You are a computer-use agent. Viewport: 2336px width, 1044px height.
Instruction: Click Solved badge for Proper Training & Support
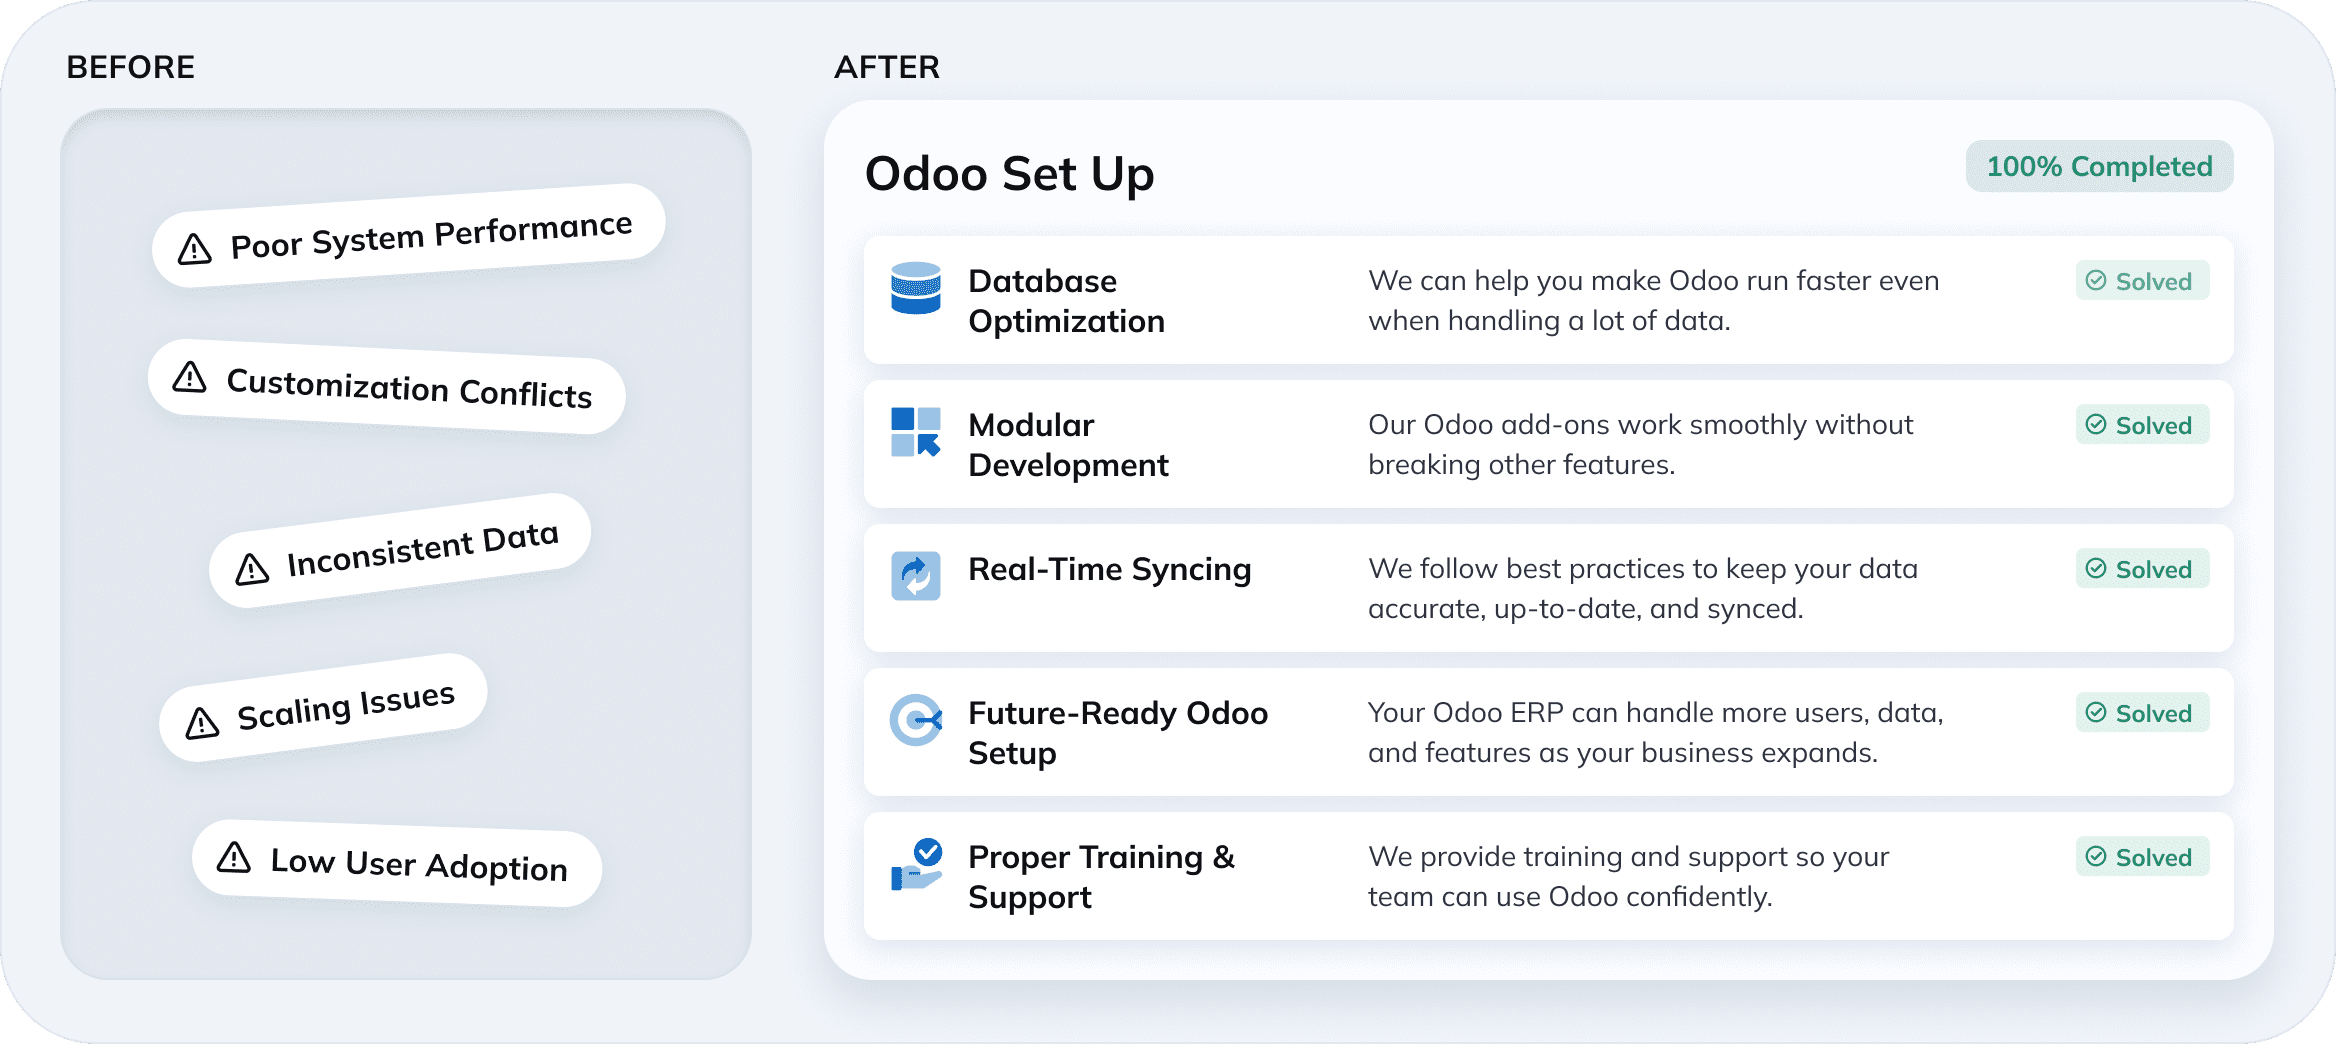point(2141,857)
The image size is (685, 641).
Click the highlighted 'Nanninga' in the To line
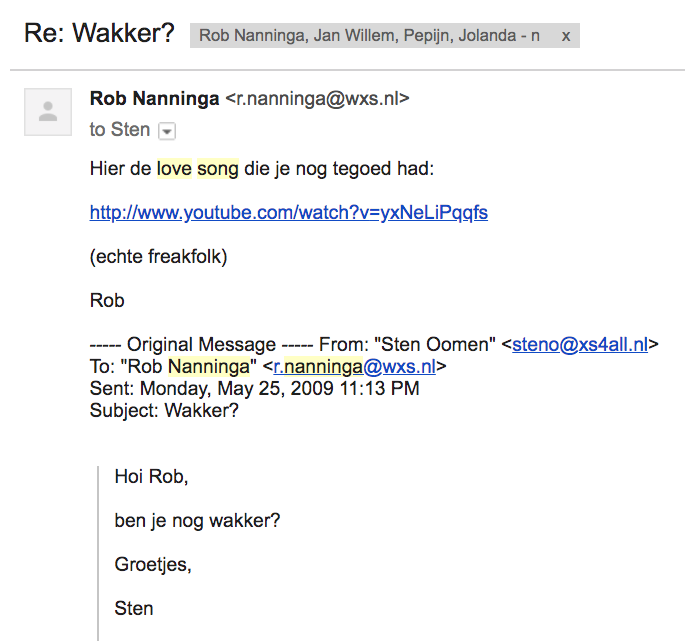pyautogui.click(x=206, y=366)
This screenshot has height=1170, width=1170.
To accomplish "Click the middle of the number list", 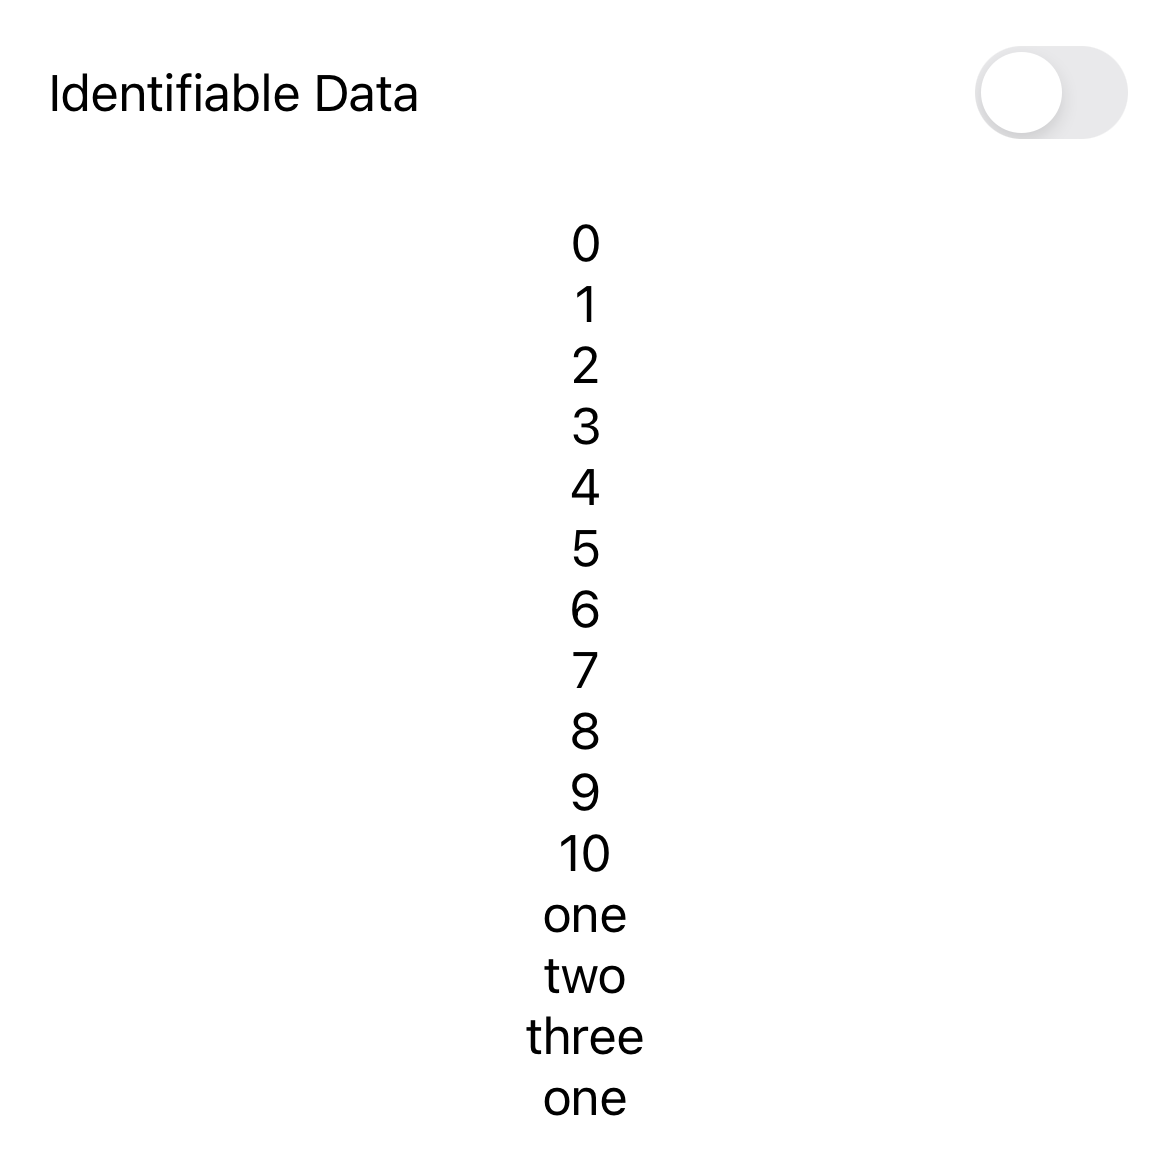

· · · · · · ·

▸ **Aim of the task**
Write out the whole listing above exactly; do not include the pictures.

▸ **Exercise output**
You are a computer-use agent. Viewport: 2336px width, 1044px height.
Instruction: Click Solved badge for Proper Training & Support
point(2141,857)
The image size is (685, 641).
Click the highlighted 'Nanninga' in the To line
pyautogui.click(x=206, y=366)
This screenshot has height=1170, width=1170.
To accomplish "Click the middle of the number list", 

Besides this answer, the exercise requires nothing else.